Nesse momento, as utopias hoje consideradas quiméricas, como o ecossocialismo, serão colocadas na mesa e discutidas como a solução possível. A ameaça da crise ecológica, motivada pela destruição da biodiversidade e pela crise das mudanças climáticas, aponta para uma verdadeira crise de civilização, para a necessidade de um novo modo de vida e de produção, ou seja, de uma profunda transformação ecológica para garantir a sobrevivência da humanidade no planeta.

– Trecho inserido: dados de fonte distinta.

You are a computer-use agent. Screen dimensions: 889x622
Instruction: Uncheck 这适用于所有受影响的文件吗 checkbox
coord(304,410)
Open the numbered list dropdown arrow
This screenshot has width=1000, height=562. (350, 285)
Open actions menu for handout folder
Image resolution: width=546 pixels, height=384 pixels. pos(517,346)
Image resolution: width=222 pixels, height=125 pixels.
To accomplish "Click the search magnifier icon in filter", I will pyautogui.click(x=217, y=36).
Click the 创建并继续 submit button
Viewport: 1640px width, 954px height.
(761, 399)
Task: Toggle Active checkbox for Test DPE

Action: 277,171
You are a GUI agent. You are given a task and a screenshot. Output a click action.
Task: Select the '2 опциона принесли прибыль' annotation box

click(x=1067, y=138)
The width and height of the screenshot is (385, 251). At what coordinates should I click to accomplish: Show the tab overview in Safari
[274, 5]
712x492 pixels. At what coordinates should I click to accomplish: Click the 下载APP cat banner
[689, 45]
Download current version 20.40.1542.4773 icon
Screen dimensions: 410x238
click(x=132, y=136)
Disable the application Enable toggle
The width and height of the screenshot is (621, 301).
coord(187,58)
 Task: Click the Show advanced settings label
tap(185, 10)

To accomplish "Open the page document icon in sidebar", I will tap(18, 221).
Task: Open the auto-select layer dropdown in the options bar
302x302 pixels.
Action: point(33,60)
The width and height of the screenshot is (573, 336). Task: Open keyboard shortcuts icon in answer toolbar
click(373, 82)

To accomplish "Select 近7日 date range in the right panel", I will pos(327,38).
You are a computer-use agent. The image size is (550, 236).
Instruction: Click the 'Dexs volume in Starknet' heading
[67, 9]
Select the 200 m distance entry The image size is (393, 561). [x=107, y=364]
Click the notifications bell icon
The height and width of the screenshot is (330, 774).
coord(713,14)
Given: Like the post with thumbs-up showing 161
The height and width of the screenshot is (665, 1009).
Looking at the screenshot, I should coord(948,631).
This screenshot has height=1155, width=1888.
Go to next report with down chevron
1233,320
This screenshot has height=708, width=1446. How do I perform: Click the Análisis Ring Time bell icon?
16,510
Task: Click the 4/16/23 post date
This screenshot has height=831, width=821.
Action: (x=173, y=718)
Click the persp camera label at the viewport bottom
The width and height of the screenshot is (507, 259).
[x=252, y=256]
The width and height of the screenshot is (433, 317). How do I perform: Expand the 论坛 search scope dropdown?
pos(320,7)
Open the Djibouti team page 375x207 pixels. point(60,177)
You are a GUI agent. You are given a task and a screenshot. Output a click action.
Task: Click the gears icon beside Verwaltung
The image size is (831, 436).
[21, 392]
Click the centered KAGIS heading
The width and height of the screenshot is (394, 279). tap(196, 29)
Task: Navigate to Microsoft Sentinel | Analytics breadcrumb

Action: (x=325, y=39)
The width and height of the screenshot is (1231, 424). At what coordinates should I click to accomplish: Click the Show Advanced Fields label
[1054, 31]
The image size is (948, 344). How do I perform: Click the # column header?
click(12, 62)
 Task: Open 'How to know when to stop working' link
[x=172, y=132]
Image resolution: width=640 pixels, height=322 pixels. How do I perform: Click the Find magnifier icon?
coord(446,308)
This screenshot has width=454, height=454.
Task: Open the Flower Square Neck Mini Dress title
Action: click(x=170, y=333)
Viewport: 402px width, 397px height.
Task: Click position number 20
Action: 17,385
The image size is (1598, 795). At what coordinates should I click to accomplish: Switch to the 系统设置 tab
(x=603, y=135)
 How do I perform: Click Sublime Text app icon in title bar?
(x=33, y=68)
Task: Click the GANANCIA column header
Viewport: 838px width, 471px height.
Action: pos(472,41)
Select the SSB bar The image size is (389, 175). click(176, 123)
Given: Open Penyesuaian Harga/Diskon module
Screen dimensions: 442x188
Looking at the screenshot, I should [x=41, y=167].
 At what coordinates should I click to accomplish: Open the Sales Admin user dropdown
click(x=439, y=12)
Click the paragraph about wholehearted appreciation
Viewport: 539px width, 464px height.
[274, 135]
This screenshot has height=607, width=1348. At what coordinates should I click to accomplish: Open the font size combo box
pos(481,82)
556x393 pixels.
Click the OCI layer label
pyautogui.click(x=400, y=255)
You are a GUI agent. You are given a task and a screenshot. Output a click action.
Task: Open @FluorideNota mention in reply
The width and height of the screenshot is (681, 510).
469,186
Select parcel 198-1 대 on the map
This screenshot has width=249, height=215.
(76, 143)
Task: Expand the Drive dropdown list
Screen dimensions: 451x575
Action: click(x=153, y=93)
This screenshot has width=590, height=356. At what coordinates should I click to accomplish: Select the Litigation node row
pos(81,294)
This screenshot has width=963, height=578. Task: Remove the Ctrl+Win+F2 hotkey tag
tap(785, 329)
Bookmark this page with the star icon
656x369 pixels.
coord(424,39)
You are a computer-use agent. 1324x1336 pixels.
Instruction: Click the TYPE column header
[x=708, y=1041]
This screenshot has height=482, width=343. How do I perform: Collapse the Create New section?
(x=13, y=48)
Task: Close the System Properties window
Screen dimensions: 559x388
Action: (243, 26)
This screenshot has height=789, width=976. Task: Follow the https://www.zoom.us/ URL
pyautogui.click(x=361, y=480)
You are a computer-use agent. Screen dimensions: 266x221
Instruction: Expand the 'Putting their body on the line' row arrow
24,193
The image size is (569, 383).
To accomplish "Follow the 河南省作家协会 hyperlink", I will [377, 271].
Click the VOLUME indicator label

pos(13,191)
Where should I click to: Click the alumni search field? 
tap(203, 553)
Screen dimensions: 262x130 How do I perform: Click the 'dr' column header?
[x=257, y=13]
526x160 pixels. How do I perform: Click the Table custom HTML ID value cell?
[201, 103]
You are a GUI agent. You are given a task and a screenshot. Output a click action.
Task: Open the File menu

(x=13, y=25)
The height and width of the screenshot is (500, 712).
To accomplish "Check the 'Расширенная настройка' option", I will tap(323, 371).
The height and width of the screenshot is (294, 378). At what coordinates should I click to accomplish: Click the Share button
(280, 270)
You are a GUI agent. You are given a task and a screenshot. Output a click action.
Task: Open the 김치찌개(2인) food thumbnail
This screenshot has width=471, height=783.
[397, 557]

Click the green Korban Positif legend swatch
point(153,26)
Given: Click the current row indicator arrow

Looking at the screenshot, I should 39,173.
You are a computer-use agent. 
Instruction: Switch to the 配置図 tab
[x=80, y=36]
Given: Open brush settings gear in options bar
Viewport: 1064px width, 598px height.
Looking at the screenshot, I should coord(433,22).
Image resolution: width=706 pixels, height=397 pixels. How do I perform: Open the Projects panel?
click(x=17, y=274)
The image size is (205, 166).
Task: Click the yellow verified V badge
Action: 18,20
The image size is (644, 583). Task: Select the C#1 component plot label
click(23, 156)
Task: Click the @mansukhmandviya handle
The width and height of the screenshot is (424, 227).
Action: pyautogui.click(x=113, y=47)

Liszt Vieira é integrante da Coordenação Política e Conselho Editorial do Fórum 21 e do Conselho Consultivo da Associação Alternativa Terrazul. Foi Coordenador do Fórum Global da Conferência Rio 92, secretário de Meio Ambiente do Estado do Rio de Janeiro (2002) e presidente do Jardim Botânico fluminense (2003 a 2013). É sociólogo e professor aposentado pela PUC-RIO.